The formal analysis of appropriateness of pay used to be done by the board, he says, but today some tax-exempts are finding that their donors or members are asking the questions.
That also has led to far more detailed analyses of the pay, including checking to make sure that the organizations listed as “comparable” on a compensation committee’s report are in fact of similar size and purpose.
Where there’s a new CEO, “there’s a greater question as to why we are spending this much money on this person over someone else,” Moniz says.
Particularly challenging, Moniz says, is when the public sees a huge bump in pay during an outgoing not-for-profit executive’s last year in office. Typically, the bump is from the payout of deferred compensation.
Consider the case of Marc Smith, the former CEO of the Missouri Hospital Association. In tax year 2008, Smith earned total compensation of $878,189. The next year, when he retired, his reported compensation jumped 86% to $1.6 million.
However, a closer inspection shows that Smith’s base compensation rose only 5% in that time, to $461,000 from $439,400 the year before.
Association spokesman David Dillon says the big difference was Smith’s retention bonus. Smith retired in January 2010 and received eight years’ retention pay, which totaled $928,000.
The largest bonus on the Modern Healthcare list went to Tauzin, a former Louisiana legislator who served five years as CEO of PhRMA before leaving the job in 2010.
In 2009, Tauzin’s $2.1 million base pay was supplemented with a $2.3 million performance bonus. His total compensation of $4.6 million in 2009 was just 3.3% more than his take-home pay of $4.5 million the year before.
However, Tauin’s had been the head of a comparatively large organization. PhRMA reported revenue of $350.5 million in 2009 (compared with just over $250 million in 2008 and 2007), which meant he received 1.3% of the group’s revenue stream that year.
On average, executives on the Modern Healthcare list took home 8.4% of their organizations’ total revenue as compensation-a figure that did not surprise Moniz.
“Certainly if it is below 10%, I don’t see it as a problem because fundamentally you have salaries and contracts when you’re recruited,” he says. “I would look at all of them that are higher than 10%.”

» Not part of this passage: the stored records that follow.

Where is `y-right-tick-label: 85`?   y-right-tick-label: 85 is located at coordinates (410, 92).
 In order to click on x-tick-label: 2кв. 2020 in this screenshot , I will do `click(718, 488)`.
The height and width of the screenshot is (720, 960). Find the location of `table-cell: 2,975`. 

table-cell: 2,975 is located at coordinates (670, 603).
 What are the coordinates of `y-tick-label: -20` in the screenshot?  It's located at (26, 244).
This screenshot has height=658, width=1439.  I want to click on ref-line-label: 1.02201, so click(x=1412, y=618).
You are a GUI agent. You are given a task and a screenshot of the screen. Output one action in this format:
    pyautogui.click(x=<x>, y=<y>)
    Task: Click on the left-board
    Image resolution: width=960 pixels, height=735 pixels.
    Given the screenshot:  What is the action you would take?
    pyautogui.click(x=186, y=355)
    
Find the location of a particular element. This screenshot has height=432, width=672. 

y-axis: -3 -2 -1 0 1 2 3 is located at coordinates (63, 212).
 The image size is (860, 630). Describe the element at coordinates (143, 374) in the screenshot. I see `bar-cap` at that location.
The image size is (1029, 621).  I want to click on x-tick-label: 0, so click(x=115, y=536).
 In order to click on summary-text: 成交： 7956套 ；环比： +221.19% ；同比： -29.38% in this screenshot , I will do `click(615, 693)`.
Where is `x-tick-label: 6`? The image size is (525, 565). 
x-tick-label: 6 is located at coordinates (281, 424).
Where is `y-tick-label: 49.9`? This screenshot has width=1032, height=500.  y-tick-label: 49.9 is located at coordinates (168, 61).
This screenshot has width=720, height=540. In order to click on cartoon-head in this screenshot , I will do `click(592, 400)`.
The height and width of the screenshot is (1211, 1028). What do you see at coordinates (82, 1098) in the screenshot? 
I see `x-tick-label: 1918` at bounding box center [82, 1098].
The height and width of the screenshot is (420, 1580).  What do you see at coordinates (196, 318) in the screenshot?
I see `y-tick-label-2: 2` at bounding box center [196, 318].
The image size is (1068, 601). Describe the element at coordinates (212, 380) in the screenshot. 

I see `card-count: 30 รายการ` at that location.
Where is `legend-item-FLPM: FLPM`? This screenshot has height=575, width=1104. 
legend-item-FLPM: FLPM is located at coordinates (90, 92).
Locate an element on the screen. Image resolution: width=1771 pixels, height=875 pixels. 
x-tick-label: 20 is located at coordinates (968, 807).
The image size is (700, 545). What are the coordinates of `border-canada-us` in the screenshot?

Jim Nelson, a managing principal with executive compensation firm Sullivan Cotter, says the 8.4% figure is likely driven by the smaller-revenue organizations on the list, which needs advocacy skills just as much as better-funded groups.
“If you are a smaller organization and have a legislature to deal with, you still need a sophisticated individual,” Nelson says. “They face the same funding ad legislative challenges, even though they’re in smaller associations and organizations.”
The highest such take-home ratio on the list belonged to Kenneth Raske, president and CEO of the Greater New York Hospital Association, whose total compensation of $2.1 million in 2009 equaled more than 40% of the organization’s $5.2 million in revenue.
However, association spokespeople have noted in the past that Raske’s compensation is also based on his management of several related organizations whose finances are not reflected on the association’s tax forms, including several for-profit subsidiaries that together account for roughly $100 million in revenue.